Being in the hospital can be scary—especially if you're a kid! If you have a child who’s hospitalized for any reason—from common illnesses to life-threatening diseases—your actions have a huge impact on the experience of everyone involved. Learn what and what not to do while guiding your kid through this difficult time. Here are the best ways to help your child cope:
Tour the hospital beforehand.
Many child life teams offer tours to help acclimate kids to the hospital, either for an extended stay or for procedures and surgeries. If your child knows exactly what to expect before she's there, you've eliminated her fear of the unknown.
Choose your words carefully.
The right language can go a long way in minimizing a patient’s fears and anxieties. The child life team at the Children’s Hospital at Montefiore in New York City states, “Anxiety is heightened by the use of words like yucky, hurt, burn, sting. Try saying things like, ‘This medicine may have a taste that is different for you.’ For injections or blood draws, reassure your child, ‘You will feel the doctor pressing on your arm as the medicine goes in/blood comes out, and when they are finished, you will feel better.’”

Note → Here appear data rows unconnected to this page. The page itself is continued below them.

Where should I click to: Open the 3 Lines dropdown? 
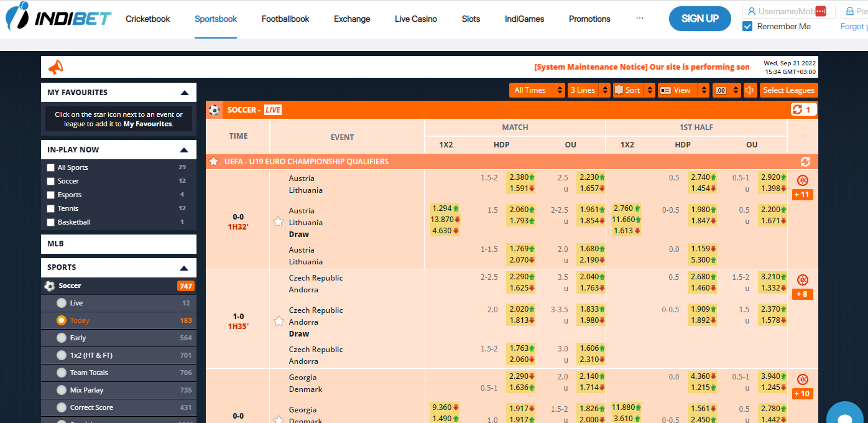tap(588, 90)
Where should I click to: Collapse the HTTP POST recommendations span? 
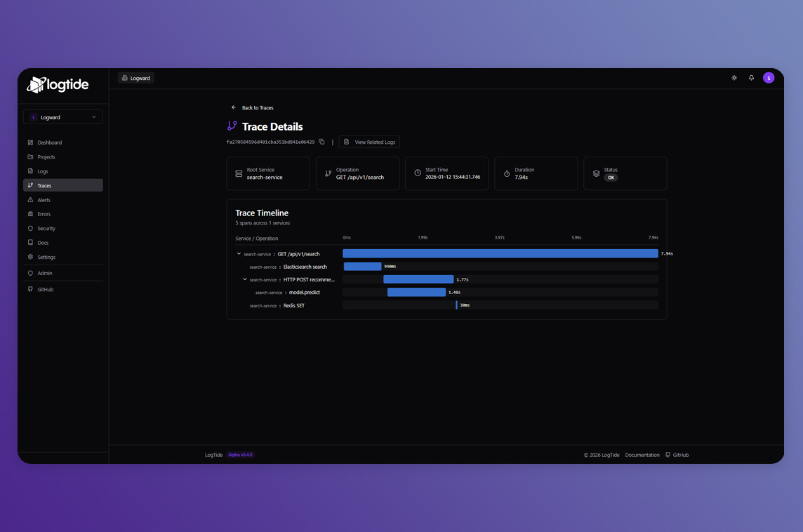(x=245, y=279)
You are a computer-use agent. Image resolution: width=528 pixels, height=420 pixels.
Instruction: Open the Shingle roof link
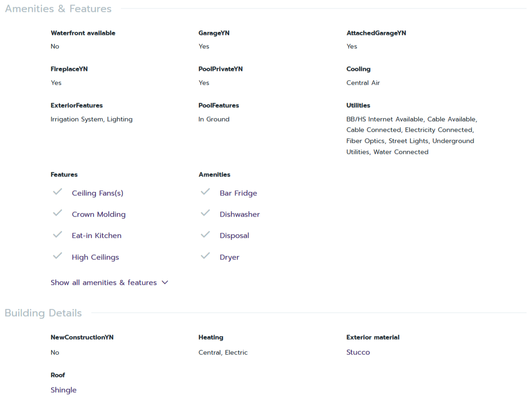tap(64, 390)
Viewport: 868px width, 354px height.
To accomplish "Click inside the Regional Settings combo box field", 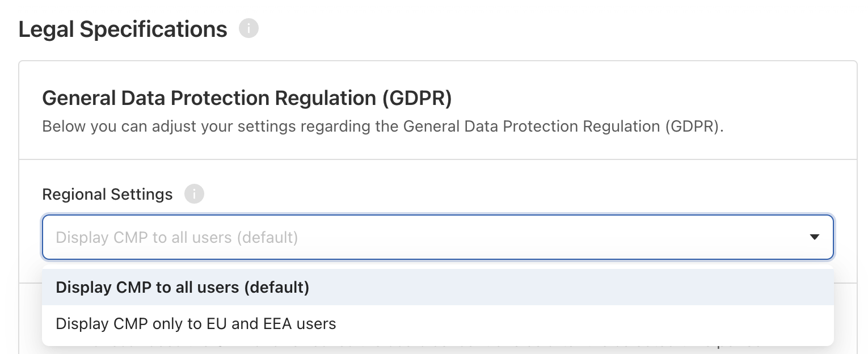I will pyautogui.click(x=438, y=237).
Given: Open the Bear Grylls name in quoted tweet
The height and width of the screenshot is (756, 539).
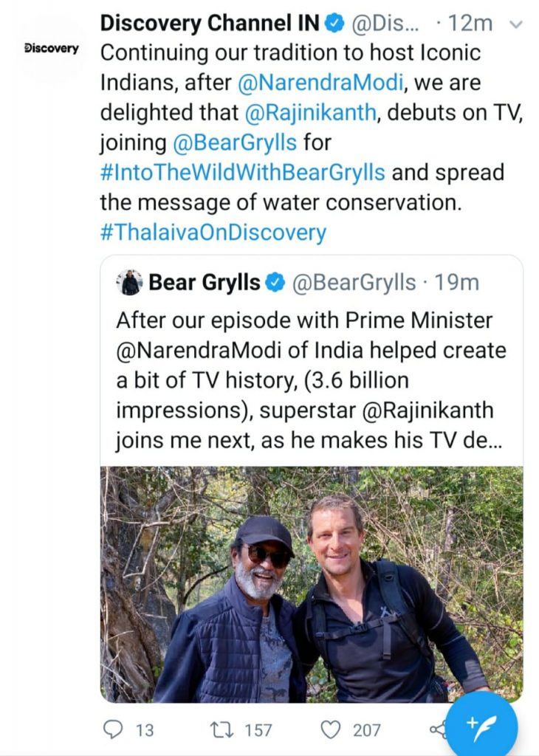Looking at the screenshot, I should pyautogui.click(x=204, y=282).
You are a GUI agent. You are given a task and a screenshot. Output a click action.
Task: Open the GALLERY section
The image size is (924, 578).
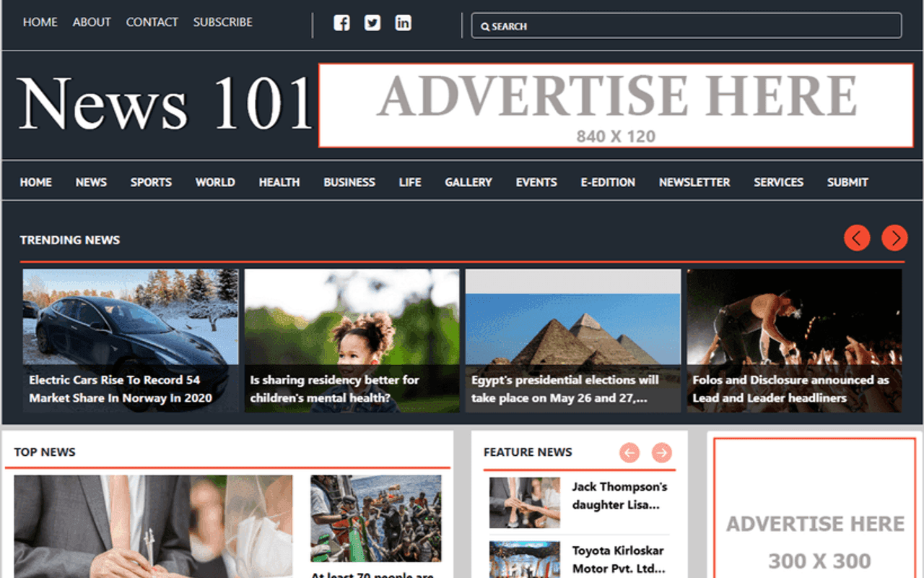pos(468,182)
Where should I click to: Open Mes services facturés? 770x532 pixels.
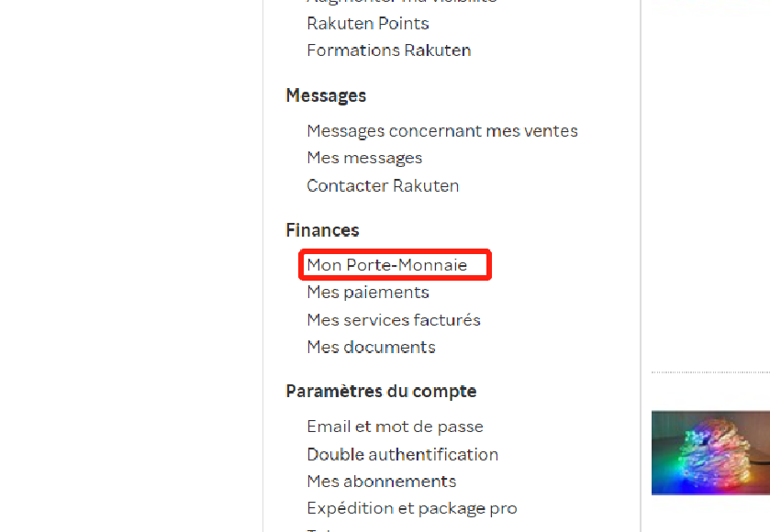tap(394, 320)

Don't make promises you can't keep.
Using lies to create a smooth experience is always a bad idea. For example, never tell your child this is the very last shot or IV unless you’re 100 percent certain. If you tell her things are going to happen and they don’t, you will lose her trust. Instead say, “They are going to try and place this IV in the best vein they can find. They will try to get it on the first try and if they can't, we will take a short break before they try again.”
Give choices when you can.
Don't ask your child if she wants to take her medicine. Of course she doesn’t! Instead, give her a choice of taking the medicine with a spoon, syringe or cup. You can involve your child in her treatment this way throughout her stay and make her an informed participant.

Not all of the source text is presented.